By Ben Baraga ‘24
Although I’ve finished my first year of college, just like the rest of my classmates, I’m mentally stuck in March of my senior year of high school! Indeed, nothing wakes you up out of a 15-month spring break like being called a “rising sophomore” and the wave of nausea that comes with it. But being bitter about a global pandemic is sooo last semester.
I’ve been thinking about all the things I’m so fortunate to have had during my first year at Pomona, and it’s a really substantial list. As a resident of Pasadena, CA (30 minutes away from the college), I’ve had the privilege to find a fair number of Sagehens in the area who I could meet in person, and forged some frankly bizarre connections across the year. I think that, despite their off-campus nature, these connections give an idea as to the character and nature of Pomona’s community, so I thought I’d share a few today.
Neighborly Faculty Relationships
I’m a shy person. I don’t like making the first move when meeting people, and I DEFINITELY don’t like approaching authority figures. That’s why, when I received an extremely kind and welcoming letter from a Pomona professor last summer telling me she was my next-door neighbor, I immediately went into panic mode. I mean, what was I supposed to do? Talk to her? At her house? Absolutely not.
Spoilers: I actually did meet with her. Professor Lynne Miyake wrote me two more letters and honestly she’s one of the kindest people I’ve ever met, so even someone as awkward as me felt comfortable setting up a quick meeting. She actually lives three doors down, and for our first chat we sat on her porch and talked about life. For 5 hours. Believe me when I tell you that this was one of the first moments when I knew I picked the right school. This happened around a month before class registration, and, among all the small talk and introductions, she managed to write me up three different potential schedules of classes to take, connect me to three different current Pomona students to chat with, and email countless professors to introduce me. No, no, there’s more.
The Saturday after my first week of classes I got a knock on my door and found an ENTIRE ice cream cake with the icing message: “congrats on your first week!” Now, I know what you’re thinking: How did she know my favorite ice cream was cookies and cream? I have no idea. We now email regularly, meet every two months or so, and I still get chocolate treats for every major holiday (Halloween, Valentine’s day, you name it). And I’m most certainly not unique. This professor is like this with all of her students, as confirmed by those she connected me with. She did all that for me, without me even stepping foot on campus.

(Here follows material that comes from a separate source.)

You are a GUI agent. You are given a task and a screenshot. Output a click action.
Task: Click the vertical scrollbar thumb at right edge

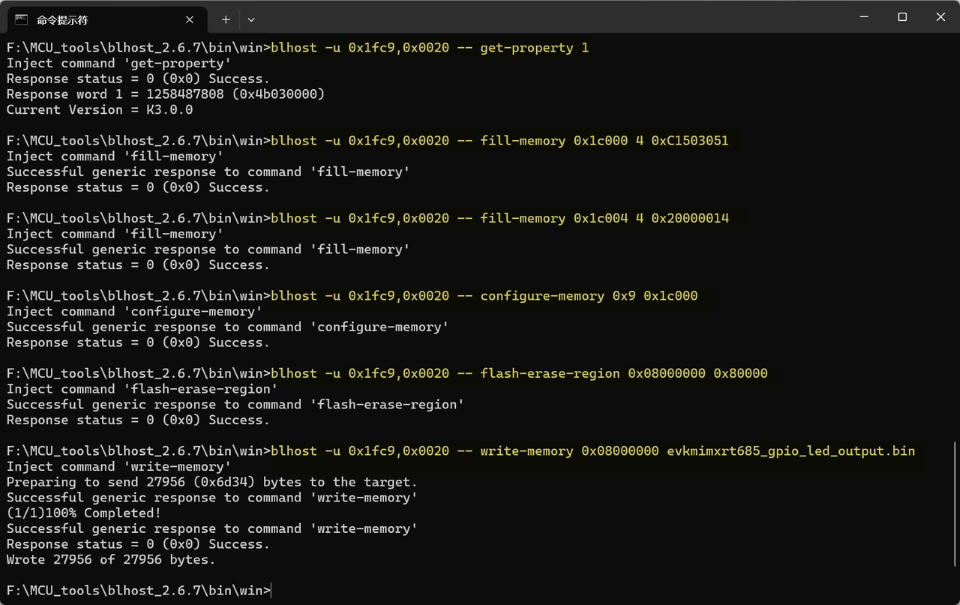(x=954, y=504)
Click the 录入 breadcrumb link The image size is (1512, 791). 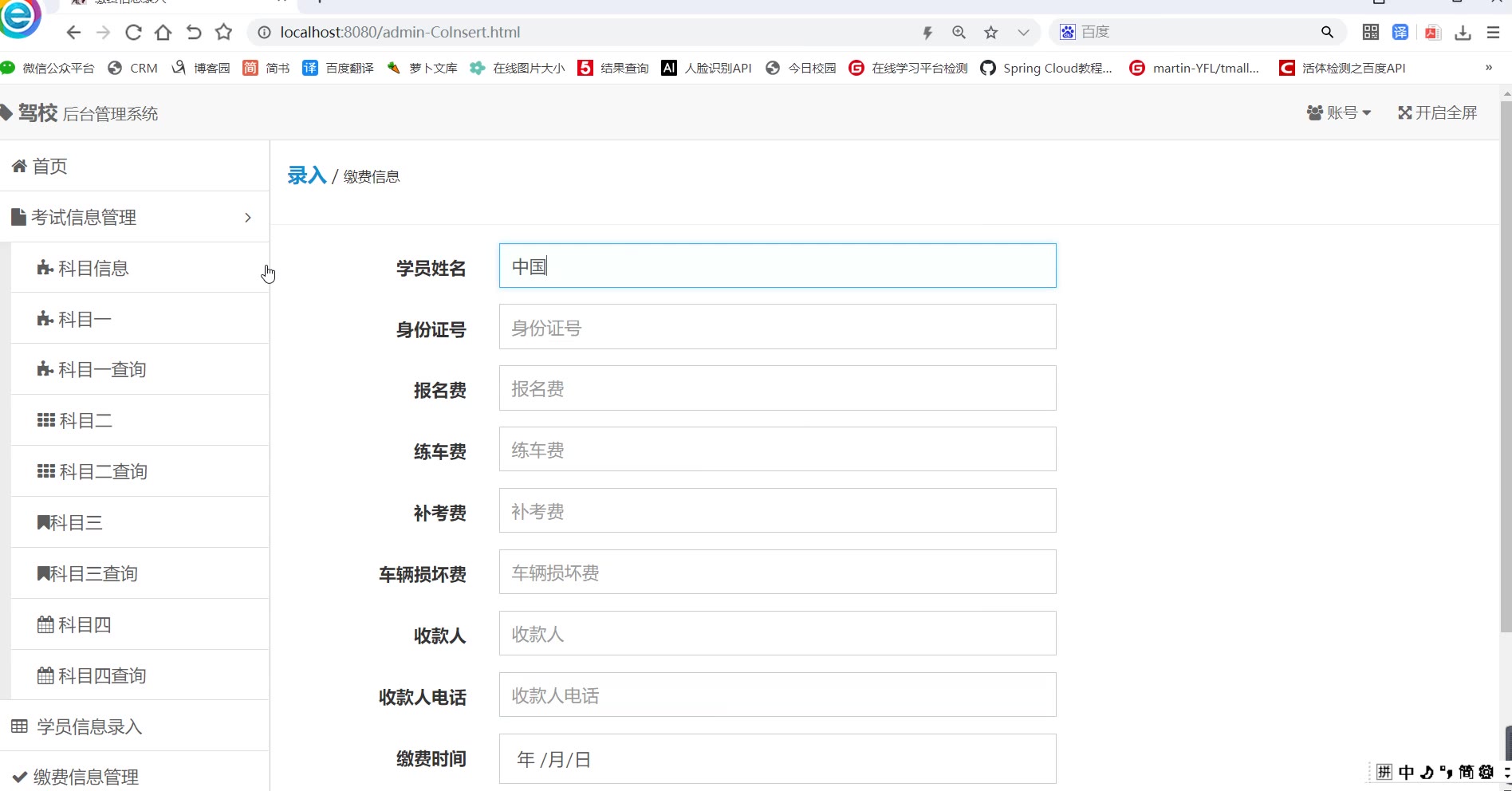(x=307, y=175)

The First-Year Experience—My Life as a Sitcom Extra
In my second semester at Pomona, my girlfriend moved from Miami to SoCal (yes, we met on zoom, long story). The city she moved to is about 30 minutes from my house, a substantial drive, so I could really only visit on weekends. And, as a college student starving for social contact, I was in my car every single Friday right as class ended. This strict schedule, coupled with the ensemble cast of 6 roommates at her house and my 80s-reminiscent ugly sweaters led everyone to dub me the random uncle who shows up every 5 episodes on a Full House imitator (I like to think I was more like Spencer from Good Luck Charlie).

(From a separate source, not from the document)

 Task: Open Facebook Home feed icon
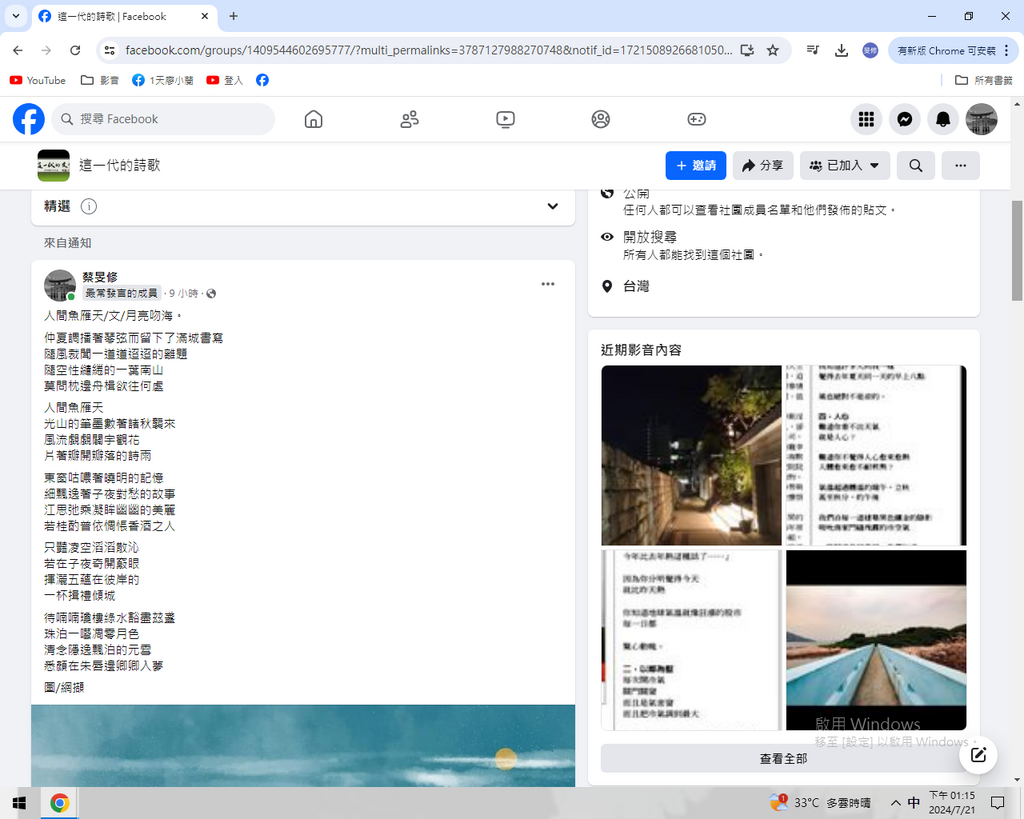pos(313,119)
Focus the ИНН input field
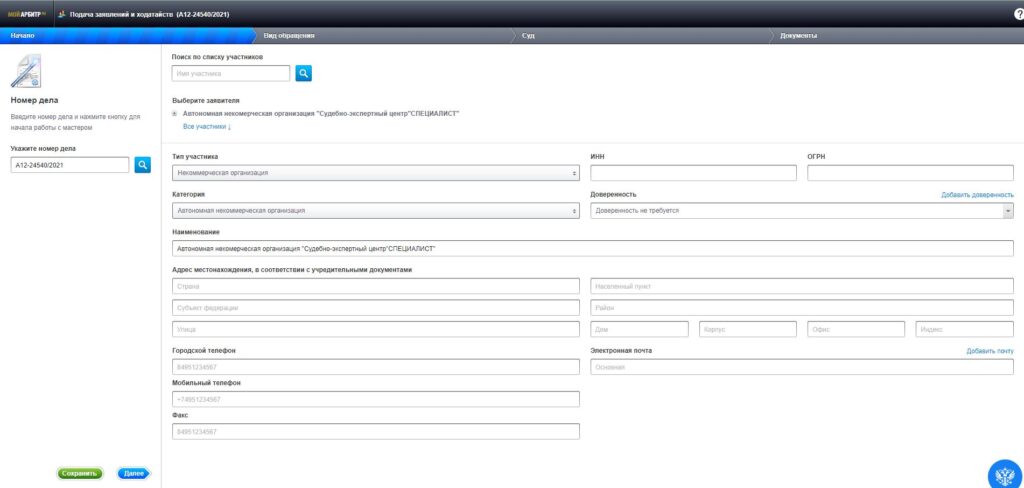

I’d come through the door with a wave, drop off my shoes at the shoe rack, and see what today’s episode had in store. Maybe Cooper had just shattered a mirror on the ground to set the stage for a dope sculpture design. Or maybe Declan was getting into baking and wanted to show me how to properly whisk egg-whites for meringues. Domestic life in college, much like dorm life (I would imagine), consists mainly of kids trying to do adult things and having like a 50% success rate. Sure, the broken mirror turned the garage into a spikey hazard for two months, and the meringues ended up burning and being thrown away, but it was through all this trial and error that we bonded as a group, which I believe is something that holds true for anyone planning to leave home in the future.

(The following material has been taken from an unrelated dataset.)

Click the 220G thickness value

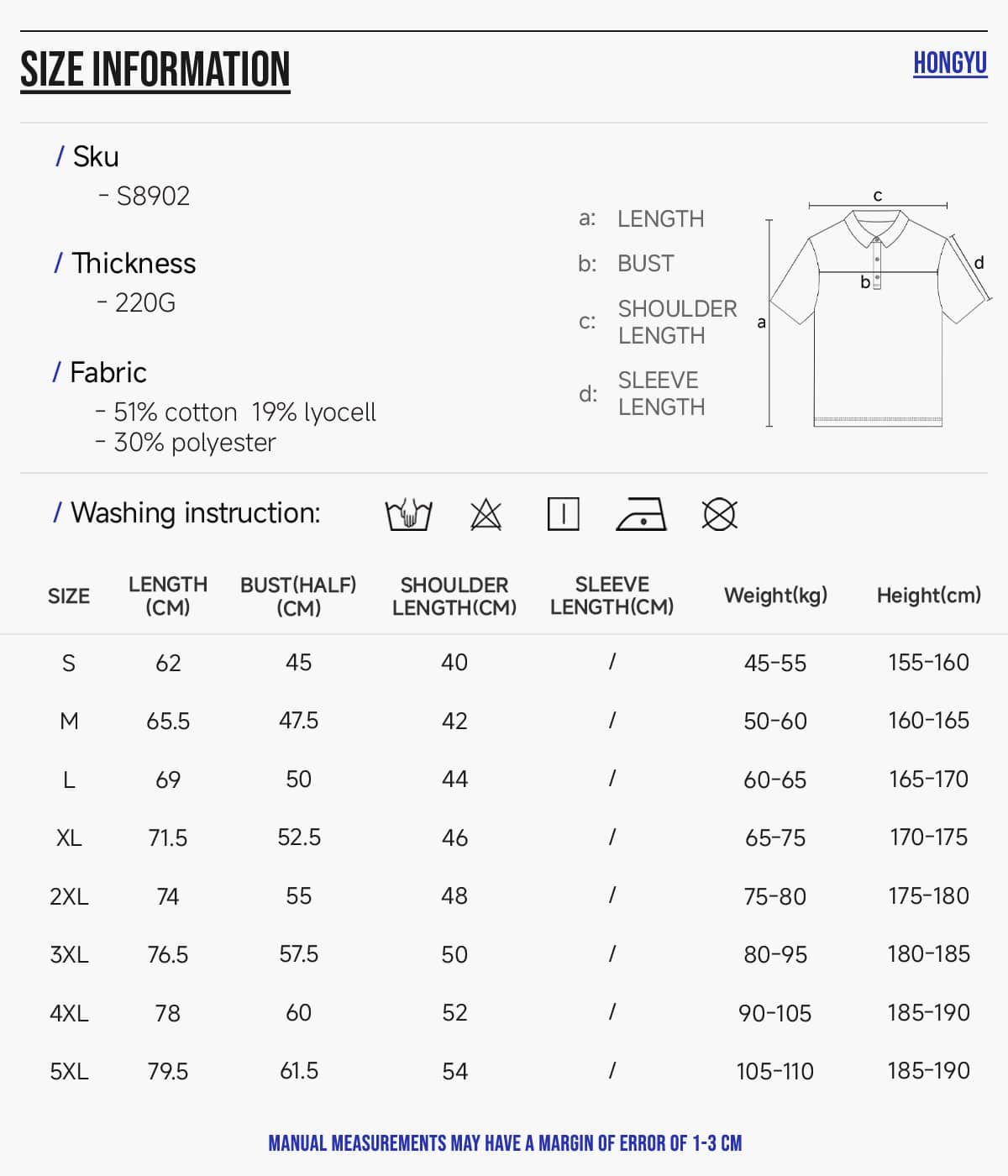click(x=144, y=302)
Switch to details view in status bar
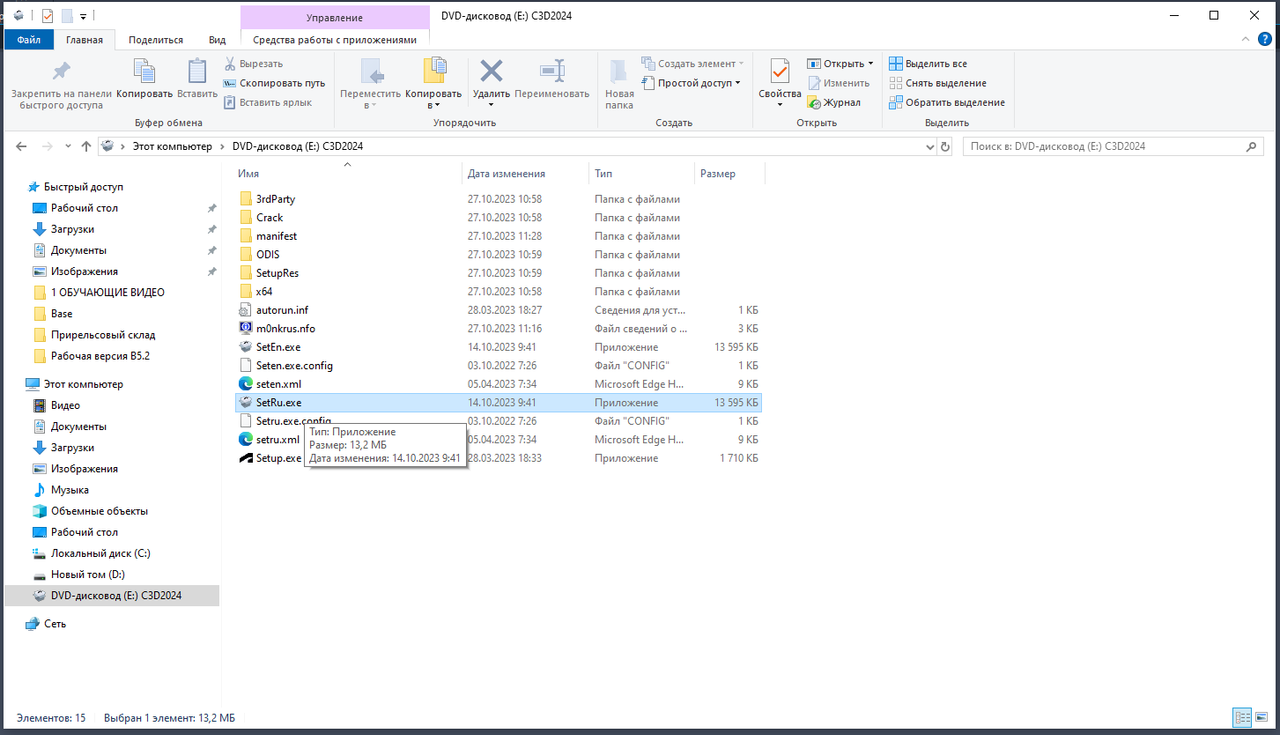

As we all bid farewell in the spring as finals came to an end, our little sitcom had a fitting season finale as we dressed up in formal attire and held a banquet dedicated to the three-month makeshift home. I had the privilege of being their host, taking polls for superlatives and announcing winners of certificates that we printed out just 5 minutes before on loose-leaf paper. These people, cheering for each other as they held hands on the big ratty couch, had met only a few months ago online, some as recently as a week before they moved in. Now they were a family, and I got to watch it all unfold every week.
So now I chuckle in the back of my mind when a young high schooler asks in a webinar how hard it is to make friends in college, or if the professors are easy to talk to. These beautiful relationships (and many more that I only caught glimpses of) were created without the benefit of Pomona’s normal safety nets: sponsor groups, Orientation Adventure, you name it. As far as I can tell, the passion of Pomona students and faculty always seems to find a way to bring you out of your shell.